### INFORMATION SUPPLIED:
----

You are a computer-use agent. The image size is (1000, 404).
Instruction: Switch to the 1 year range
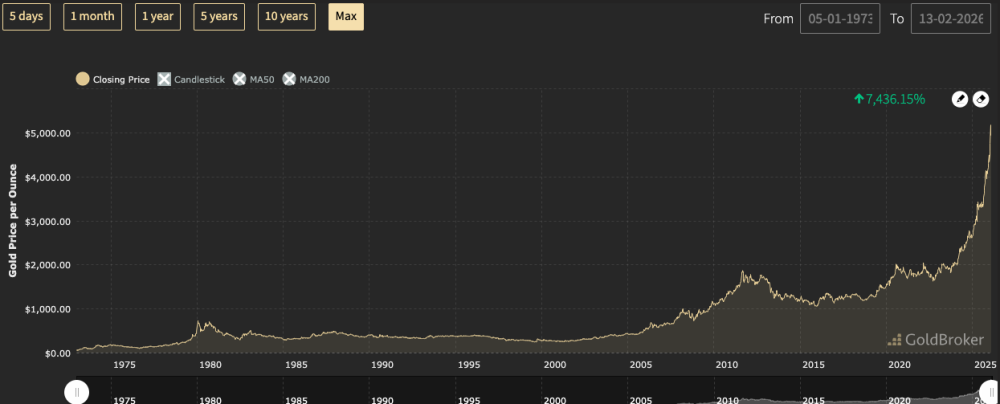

----

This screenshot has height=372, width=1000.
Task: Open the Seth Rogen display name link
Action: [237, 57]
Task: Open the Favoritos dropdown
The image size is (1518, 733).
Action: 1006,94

----

### DIRECTIONS:
Transcribe the rows word for word, starting with the line containing "You are a computer-use" and continuing through the line containing "Instruction: Switch to the 1 year range".

### TASK OUTPUT:
You are a computer-use agent. The image size is (1000, 404).
Instruction: Switch to the 1 year range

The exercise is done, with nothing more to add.